L’accord controversé nécessite encore l’approbation formelle des États membres de l’UE et du Parlement européen. Selon les termes convenus la semaine dernière par les députés européens et les législateurs européens, l’accord prendra fin le 31 décembre 2029 s’il n’est pas renouvelé.
Une semaine après que les diplomates et les législateurs de l’UE se soient mis d’accord pour supprimer les droits de douane de l’UE sur la plupart des produits industriels américains dans le cadre de l’accord commercial UE-États-Unis, les ambassadeurs de l’UE ont donné leur feu vert mercredi à un accord avec le Parlement européen, ouvrant la voie à l’adoption formelle de l’accord dans son intégralité par le Conseil de l’UE.
Cette étape procédurale intervient alors que les États-Unis font pression sur les Européens pour qu’ils mettent en œuvre l’accord UE-États-Unis conclu l’été dernier par le président américain Donald Trump et la présidente de la Commission européenne Ursula von der Leyen après des semaines de nouvelles tensions commerciales.
Trump a menacé d’imposer des droits de douane de 25 % sur les voitures européennes si l’accord n’est pas appliqué par l’UE d’ici le 4 juillet.
De leur côté, les députés doivent encore approuver formellement l’accord conclu du côté de l’UE, avec un vote provisoire prévu lors de la session plénière du 15 au 18 juin.
« L’accord que nous avons conclu avec le Parlement européen marque une étape importante dans le respect des engagements de l’UE », a déclaré un porte-parole de la présidence chypriote, qui a négocié avec les députés européens au nom des États membres de l’UE.
Le porte-parole a ajouté que des « garanties robustes » avaient été incluses dans l’accord « pour protéger les intérêts des entreprises et des opérateurs économiques européens ».

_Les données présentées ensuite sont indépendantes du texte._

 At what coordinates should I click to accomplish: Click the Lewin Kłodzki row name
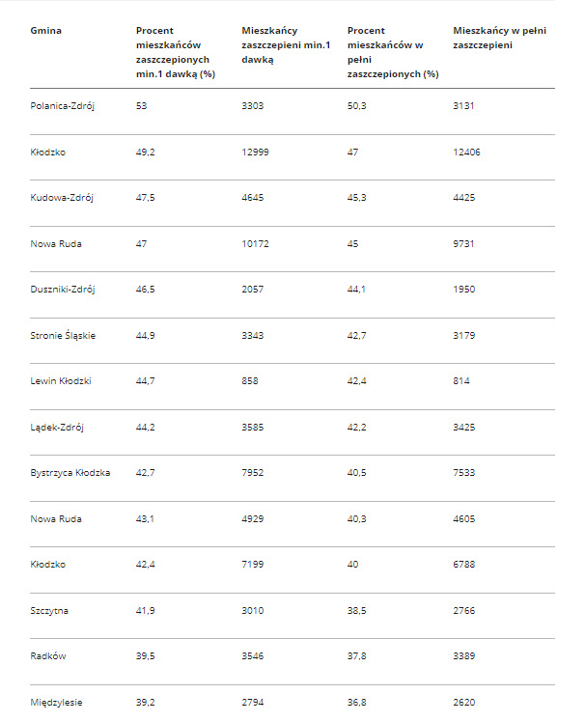61,381
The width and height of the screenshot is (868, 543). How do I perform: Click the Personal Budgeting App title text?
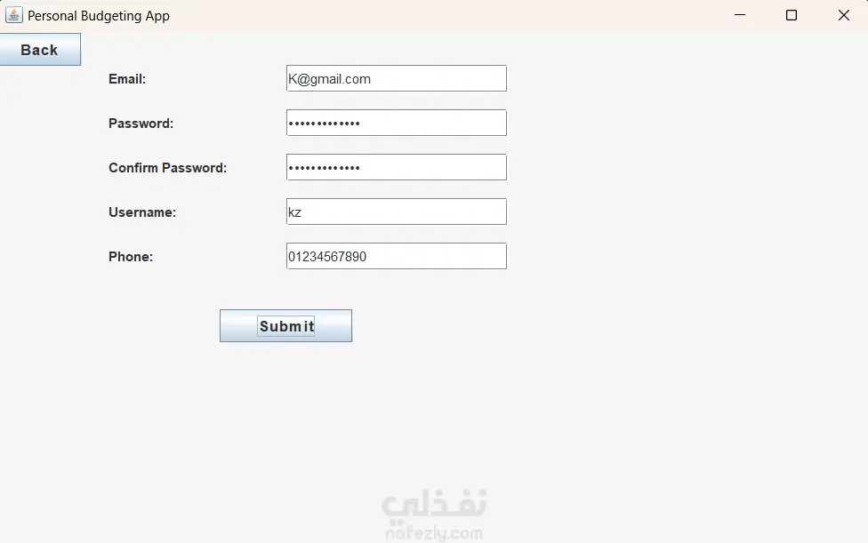coord(99,16)
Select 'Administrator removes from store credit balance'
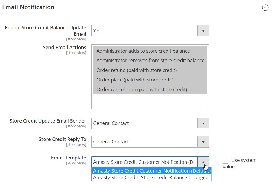 pyautogui.click(x=150, y=61)
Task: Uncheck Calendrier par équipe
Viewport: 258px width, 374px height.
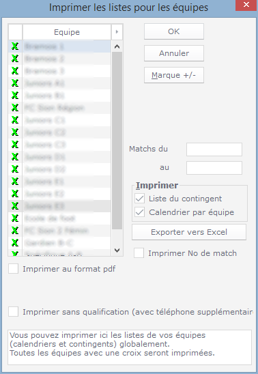Action: [140, 212]
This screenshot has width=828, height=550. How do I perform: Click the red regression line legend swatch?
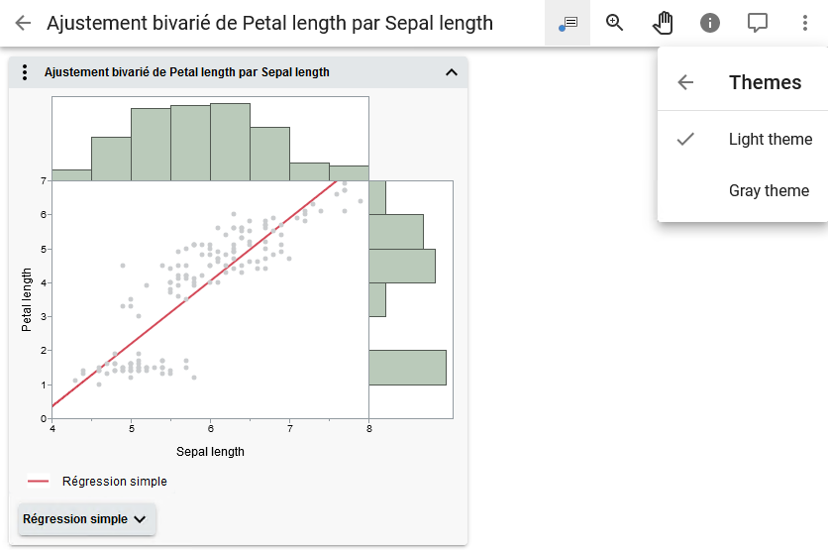pos(39,482)
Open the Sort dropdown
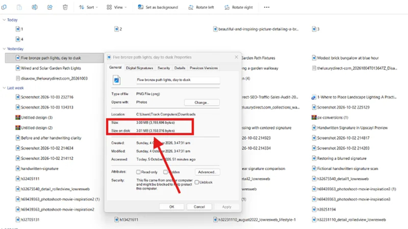 point(88,7)
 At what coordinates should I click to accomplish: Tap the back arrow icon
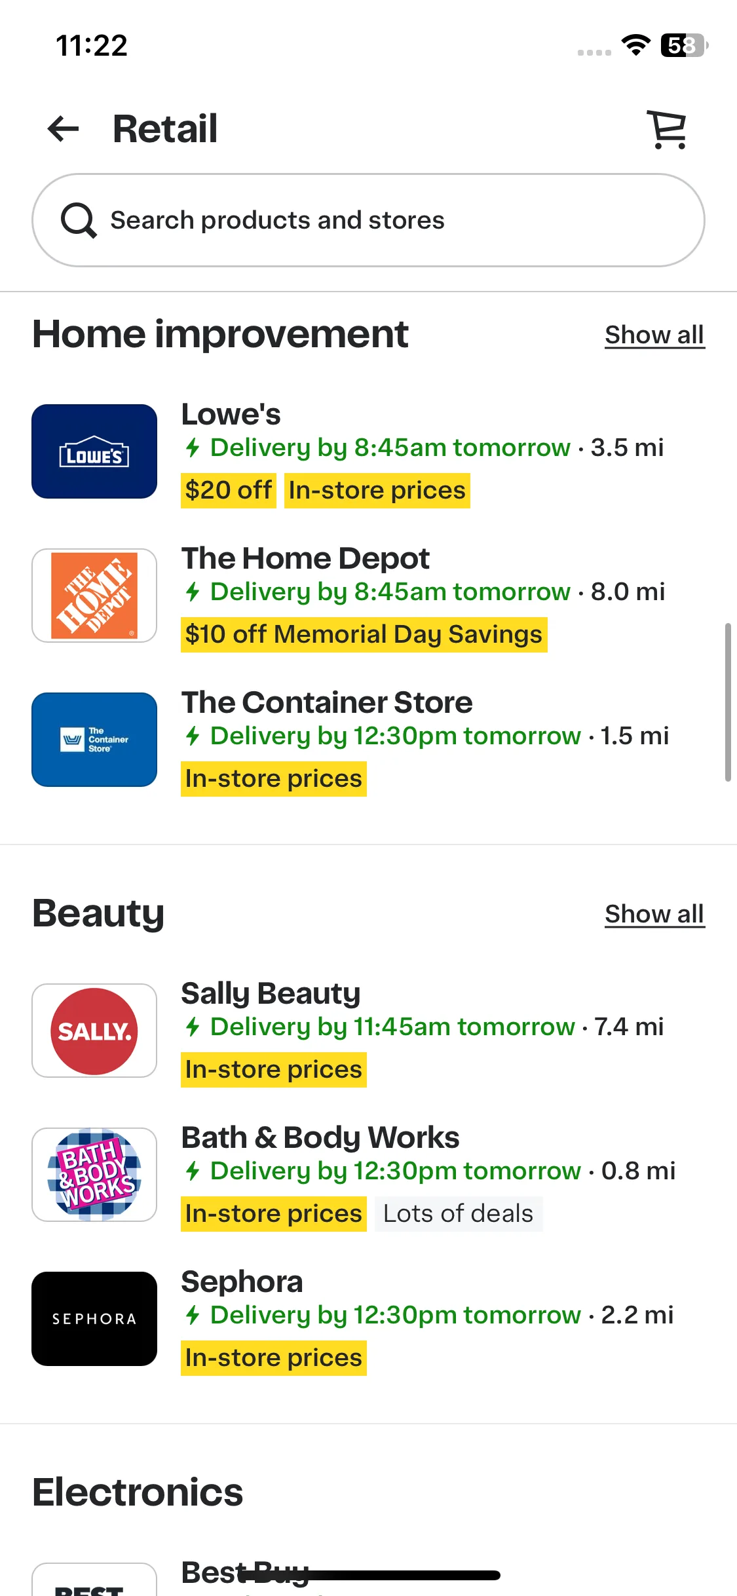pos(64,128)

L’accord, jugé déséquilibré par de nombreux députés européens, stipule que l’UE serait confrontée à des droits de douane américains de 15 pour cent tout en éliminant ses propres droits de douane sur les produits américains.
Cependant, après que Trump a menacé à plusieurs reprises d’imposer de nouveaux droits de douane en violation de l’accord, les législateurs européens ont poussé les États membres à inclure des conditions telles qu’une clause de « temporisation » qui mettrait fin à l’accord le 31 décembre 2029 à moins qu’il ne soit renouvelé.
Selon l’accord conclu la semaine dernière, la Commission pourrait également suspendre l’accord commercial à la demande du Parlement ou d’un État membre si les États-Unis ne parviennent pas à lever les droits de douane sur les produits européens en acier et en aluminium d’ici la fin 2026.